Beyonce Knowles, as the adolescent Nala, gifts the lioness her beautiful singing voice, harmonising almost seamlessly with Donald Glover’s older Simba during a “Can You Feel The Love” duet (arguably the high point of the movie). But when tasked with voicing the defiant, headstrong lioness, her delivery is flat and wooden, lacking feeling or substance.
James Earl Jones returns as Mufasa too, but you’ll rather wish he didn’t. In 1994, the character brought to life had an intimidating exterior but a warm gooey centre. But in this 2019 depiction, you’d be forgiven for thinking JEJ was voicing an aloof Greek god instead. There’s no better example than when Mufasa reprimands Simba for visiting the shadows in the first act.
Oh, and Rafiki? Well, John Kani’s version is more muted, which is a huge shame. You almost forget the South African actor is in this movie.
But, hey, I did like some portrayals better this time around.
Scar is one. Voiced by Chiwetel Ejiofor, this version of the best lion is more subtly evil, overflowing with bile and hate, rather than the obvious, over-the-top villain in the 1994 flick. His line delivery lingers, almost growling each remark to the various characters in the flick. And because Scar is visibly malnourished when compared to the near perfect specimens of Mufasa and Simba, his anguish and pain is more understandable.
Timon and Pumba too, played by Billy Eichner and Seth Rogan respectively, perfectly captured the meerkat and warthog’s odd but familial relationship. Their dialogue at times, strangely enough for a Disney movie, also pokes fun at the movie itself. While some jokes have been updated to add some degree of 2019 relatability to newer viewers. Beyond that, it’s the same Timon and Pumba lines and moments you loved from 24 years ago. But again, wisecracking works in cartoons, not in something that resembles a David Attenborough special.
But that’s really the thing. Why would anyone want or need to remake an almost perfect movie?

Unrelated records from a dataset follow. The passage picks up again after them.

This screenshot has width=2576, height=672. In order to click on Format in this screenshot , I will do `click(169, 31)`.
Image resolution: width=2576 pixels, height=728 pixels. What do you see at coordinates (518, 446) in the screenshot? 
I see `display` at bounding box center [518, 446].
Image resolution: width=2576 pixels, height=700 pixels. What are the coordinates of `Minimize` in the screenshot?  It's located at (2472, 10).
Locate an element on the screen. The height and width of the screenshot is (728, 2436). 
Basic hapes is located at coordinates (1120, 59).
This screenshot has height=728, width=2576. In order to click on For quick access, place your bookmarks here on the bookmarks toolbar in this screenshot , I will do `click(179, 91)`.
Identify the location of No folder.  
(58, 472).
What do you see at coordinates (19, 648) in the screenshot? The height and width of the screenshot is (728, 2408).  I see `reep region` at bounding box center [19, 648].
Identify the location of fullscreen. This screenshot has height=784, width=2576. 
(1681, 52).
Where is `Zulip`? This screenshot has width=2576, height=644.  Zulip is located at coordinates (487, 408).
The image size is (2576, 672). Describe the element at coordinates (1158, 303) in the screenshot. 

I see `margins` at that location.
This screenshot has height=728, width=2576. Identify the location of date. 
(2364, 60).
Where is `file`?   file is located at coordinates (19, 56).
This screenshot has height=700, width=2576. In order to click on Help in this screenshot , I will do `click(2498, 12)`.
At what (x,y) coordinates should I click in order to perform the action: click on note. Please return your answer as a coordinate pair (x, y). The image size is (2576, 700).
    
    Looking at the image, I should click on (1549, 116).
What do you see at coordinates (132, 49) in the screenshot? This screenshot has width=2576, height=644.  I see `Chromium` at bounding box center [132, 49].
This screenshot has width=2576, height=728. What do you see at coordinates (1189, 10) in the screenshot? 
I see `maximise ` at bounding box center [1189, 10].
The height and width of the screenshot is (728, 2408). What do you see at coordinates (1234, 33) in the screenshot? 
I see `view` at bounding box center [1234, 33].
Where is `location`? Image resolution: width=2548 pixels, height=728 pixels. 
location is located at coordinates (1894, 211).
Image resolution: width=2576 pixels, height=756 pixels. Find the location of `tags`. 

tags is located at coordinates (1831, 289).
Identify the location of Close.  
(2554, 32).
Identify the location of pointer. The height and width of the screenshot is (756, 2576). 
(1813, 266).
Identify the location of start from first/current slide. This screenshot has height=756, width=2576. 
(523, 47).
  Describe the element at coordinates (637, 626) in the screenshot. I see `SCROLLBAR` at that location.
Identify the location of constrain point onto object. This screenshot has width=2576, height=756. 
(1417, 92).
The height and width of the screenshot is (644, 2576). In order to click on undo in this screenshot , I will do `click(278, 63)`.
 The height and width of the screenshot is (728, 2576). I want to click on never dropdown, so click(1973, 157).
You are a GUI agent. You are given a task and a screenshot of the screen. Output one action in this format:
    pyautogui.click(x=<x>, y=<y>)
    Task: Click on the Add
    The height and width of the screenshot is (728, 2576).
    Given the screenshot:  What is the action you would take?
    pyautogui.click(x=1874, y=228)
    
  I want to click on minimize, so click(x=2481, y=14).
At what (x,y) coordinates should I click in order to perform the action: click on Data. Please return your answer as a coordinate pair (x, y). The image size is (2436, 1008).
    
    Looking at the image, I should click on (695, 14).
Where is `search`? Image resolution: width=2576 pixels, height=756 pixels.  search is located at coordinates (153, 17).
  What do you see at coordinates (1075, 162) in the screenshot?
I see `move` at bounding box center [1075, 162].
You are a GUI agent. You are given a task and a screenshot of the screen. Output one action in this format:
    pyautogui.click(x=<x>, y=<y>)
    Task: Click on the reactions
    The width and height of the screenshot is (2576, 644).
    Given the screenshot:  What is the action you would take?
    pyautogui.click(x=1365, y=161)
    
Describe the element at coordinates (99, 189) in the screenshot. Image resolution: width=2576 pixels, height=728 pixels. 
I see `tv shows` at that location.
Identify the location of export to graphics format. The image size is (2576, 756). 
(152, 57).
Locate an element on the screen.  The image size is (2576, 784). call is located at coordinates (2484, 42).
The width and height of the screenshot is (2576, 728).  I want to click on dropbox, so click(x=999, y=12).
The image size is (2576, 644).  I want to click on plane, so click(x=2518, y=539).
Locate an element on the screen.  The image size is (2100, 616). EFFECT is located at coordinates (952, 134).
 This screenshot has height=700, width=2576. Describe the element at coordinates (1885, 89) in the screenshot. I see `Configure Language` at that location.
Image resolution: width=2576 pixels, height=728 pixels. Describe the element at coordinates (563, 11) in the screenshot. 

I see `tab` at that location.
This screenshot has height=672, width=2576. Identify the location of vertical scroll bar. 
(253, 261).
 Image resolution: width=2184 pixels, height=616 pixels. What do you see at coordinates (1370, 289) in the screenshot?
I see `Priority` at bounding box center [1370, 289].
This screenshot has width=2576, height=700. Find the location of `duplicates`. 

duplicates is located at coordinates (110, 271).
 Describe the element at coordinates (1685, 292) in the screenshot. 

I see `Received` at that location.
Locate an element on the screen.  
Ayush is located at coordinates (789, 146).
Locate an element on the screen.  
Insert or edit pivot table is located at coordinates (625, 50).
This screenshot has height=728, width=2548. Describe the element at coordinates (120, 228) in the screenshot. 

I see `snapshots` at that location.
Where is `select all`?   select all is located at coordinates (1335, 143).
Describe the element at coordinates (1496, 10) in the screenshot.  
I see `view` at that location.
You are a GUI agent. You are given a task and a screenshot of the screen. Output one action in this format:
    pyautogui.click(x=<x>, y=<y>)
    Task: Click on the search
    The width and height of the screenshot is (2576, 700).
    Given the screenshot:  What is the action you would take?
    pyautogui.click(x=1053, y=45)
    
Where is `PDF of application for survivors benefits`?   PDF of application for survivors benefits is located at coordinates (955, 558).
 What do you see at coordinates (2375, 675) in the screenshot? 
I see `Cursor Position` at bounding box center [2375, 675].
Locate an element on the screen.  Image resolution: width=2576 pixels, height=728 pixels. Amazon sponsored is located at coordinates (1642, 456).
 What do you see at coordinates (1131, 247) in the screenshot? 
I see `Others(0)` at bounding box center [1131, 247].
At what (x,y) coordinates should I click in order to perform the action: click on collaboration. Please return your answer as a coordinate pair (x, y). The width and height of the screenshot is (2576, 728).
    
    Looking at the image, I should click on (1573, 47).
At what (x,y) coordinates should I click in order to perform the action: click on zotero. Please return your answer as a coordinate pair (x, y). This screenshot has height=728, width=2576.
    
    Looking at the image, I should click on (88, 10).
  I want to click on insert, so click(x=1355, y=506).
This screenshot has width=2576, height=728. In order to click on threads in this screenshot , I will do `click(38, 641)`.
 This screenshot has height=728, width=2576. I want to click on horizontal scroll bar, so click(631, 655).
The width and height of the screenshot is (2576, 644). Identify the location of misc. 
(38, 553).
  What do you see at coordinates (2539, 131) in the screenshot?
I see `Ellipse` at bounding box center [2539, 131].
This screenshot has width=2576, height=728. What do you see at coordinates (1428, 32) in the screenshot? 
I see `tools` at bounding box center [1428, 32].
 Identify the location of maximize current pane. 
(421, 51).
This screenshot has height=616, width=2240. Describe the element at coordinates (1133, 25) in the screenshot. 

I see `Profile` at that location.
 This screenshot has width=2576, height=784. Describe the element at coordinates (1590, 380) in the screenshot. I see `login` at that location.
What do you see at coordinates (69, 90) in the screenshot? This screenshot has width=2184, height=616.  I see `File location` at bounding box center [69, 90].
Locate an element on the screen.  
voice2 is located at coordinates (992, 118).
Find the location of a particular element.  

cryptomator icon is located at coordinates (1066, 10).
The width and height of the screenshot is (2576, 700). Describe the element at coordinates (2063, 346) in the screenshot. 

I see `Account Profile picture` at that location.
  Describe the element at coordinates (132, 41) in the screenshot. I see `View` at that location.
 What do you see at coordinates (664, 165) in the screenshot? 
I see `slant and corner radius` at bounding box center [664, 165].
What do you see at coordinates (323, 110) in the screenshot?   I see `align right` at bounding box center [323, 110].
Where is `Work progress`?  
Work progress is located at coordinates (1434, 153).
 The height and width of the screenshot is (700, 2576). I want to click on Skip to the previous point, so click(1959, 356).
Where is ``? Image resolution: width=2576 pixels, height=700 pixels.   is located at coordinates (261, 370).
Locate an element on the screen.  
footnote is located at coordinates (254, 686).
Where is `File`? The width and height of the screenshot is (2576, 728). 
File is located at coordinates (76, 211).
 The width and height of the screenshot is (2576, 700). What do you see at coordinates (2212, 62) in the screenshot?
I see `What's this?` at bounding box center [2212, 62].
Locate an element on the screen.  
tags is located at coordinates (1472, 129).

Watching the 2019 Lion King will make you wish you rather watched the 1994 version instead. You’ll be able to deliver it line by line depending on how many times you’ve seen the first movie. Hell, it’s impossible to spoil it. And perhaps it’s because of this almost CTRL-C portrayal that this movie loses its heart.
Watching the Lion King 2019 will make you wish you rather watched the 1994 version instead
I’d have loved a slightly different plot line. What if Mufasa didn’t die in the stampede? What if it were the hyenas that killed the king?
I would’ve taken a different perspective from another animal too. A tale narrated by Zazu (voiced by John Oliver), or a deeper look at Nala and the remaining lionesses’ anguish and struggles after both Simba and Mufasa depart them.
So, same plot. Same characters. Almost exactly the same lines and songs. And similar plot. Just, more pixels. So why watch it?
I have to reiterate: it’s beautiful. You probably won’t see another live-action CGI movie that looks anything like this for a good while. But, while the technological advancements should be applauded, and regarded as brilliant, visuals and technology does age. The heart and soul of a movie doesn’t.
24 years later, and the 1994 Lion King is still as fresh and relevant as ever. Will the 2019 edition enjoy a similar legacy?
Ironically, after all those years of laughing at my parents for using this line, the 2019 Lion King is the perfect case of “they just don’t make things like they used to”.